Almost immediately, CURSE OF CHUCKY feels more appropriate in black-and-white, as its measured storytelling and visual cues match the monochrome presentation. The early moments of suspense feel in line with classic horror, especially the notorious “soup” scene, which feels stripped from a ’50s murder mystery. Perhaps most apparent in black-and-white is CURSE OF CHUCKY’s delightfully nostalgic setting, using the “dark and stormy night” trope to accentuate the mansion’s creepy emptiness and the threat of its supernaturally-tinged slasher.
In black-and-white, CURSE OF CHUCKY feels much closer to the B-horror movies of the ’50s, especially considering the “terror in your home” motif taken from the original film. The internal family drama of the film coincides with said era, and with Chucky still practically achieved through much of the movie, the black-and-white presentation of the conceptually-unusual killer feels very in-line with the minimalist monsters from THE TWILIGHT ZONE. But the most noticeable representation of B-horror comes in the form of the patient, setting-driven sequences. When encased in shadow, the darkness and design of the house gives Chucky an eerie, ominous presence throughout the film’s latter half.

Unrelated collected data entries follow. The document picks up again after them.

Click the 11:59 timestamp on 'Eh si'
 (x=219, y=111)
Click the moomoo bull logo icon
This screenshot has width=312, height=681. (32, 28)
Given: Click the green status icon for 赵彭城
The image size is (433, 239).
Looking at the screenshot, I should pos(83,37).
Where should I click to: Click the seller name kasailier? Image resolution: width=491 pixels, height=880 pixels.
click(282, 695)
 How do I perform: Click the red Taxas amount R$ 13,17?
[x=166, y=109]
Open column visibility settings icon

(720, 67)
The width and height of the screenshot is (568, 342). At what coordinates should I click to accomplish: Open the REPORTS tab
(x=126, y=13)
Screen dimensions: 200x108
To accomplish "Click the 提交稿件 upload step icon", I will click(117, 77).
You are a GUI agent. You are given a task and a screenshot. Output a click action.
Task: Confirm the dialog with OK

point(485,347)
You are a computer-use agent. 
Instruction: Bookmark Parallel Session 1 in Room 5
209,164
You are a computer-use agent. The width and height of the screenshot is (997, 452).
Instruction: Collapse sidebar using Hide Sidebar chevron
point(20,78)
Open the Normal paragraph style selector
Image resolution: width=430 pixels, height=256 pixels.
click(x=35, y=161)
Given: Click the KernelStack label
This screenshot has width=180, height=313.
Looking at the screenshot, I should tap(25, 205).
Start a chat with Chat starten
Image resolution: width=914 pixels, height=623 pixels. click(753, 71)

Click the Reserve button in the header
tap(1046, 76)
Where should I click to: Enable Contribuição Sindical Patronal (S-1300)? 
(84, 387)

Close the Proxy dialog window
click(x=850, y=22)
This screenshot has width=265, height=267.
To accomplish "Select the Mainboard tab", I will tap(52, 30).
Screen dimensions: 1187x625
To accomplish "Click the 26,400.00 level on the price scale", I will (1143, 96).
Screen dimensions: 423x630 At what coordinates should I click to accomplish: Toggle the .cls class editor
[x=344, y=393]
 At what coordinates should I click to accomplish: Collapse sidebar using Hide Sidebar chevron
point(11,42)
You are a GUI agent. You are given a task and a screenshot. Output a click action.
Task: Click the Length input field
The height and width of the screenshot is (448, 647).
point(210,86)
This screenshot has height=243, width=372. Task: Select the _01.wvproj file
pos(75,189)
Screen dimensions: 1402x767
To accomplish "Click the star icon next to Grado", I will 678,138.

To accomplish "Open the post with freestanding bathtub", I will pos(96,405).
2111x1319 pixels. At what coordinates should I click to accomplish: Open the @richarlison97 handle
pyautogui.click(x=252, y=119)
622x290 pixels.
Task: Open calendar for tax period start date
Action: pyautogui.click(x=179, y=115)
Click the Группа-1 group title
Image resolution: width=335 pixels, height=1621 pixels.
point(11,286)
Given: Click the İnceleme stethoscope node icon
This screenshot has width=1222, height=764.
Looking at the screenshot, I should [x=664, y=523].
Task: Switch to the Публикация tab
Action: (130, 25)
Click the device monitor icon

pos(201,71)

Much of this comes from Don Mancini, who seems particularly inspired by Alfred Hitchcock, Tod Browning, Terence Young and, to a certain extent, Hammer Horror here. Mancini knows the lasting appeal of Chucky and makes sure to keep in the character’s signature one-liners and brutal kills, yet the monochrome version reveals a much more measured filmmaker, reveling subtle dread rather than harping on the gory moments. And whereas the film’s natural blue-and-green color palette feels quite generic in initial presentation, the film feels almost immersive in black-and-white, with Marshall’s lens capturing every angle with reverence and effectiveness.
In fact, this writer feels the losses from CURSE OF CHUCKY’s desaturation are more beneficial than obtrusive. The colors of CURSE OF CHUCKY don’t necessarily add much to the film itself, other than to make the film palatable to modern audiences and to present the iconic “Good Guy” depiction of it’s titular character. Furthermore, the tone and atmosphere of CURSE doesn’t necessarily come from its color scheme, and therefore, there’s no emotional connection or underlying aura that isn’t better evoked when viewed in black-and-white.
Aside from a single, jaw-dropping gore effect in the film’s third act, CURSE OF CHUCKY doesn’t miss a beat in black-and-white. With strong performances that aren’t contingent on the color scheme, CURSE OF CHUCKY turns every technical success into a calculated moment of horror in black-and-white. And thanks to Mancini, Marshall and production designer Craig Sandells’ Gothic spin on the CHILD’S PLAY franchise, CURSE plays like a melting pot of classical visual and narrative influences that are even scarier without color.
Recommended for Black and White Consumption?: Yes.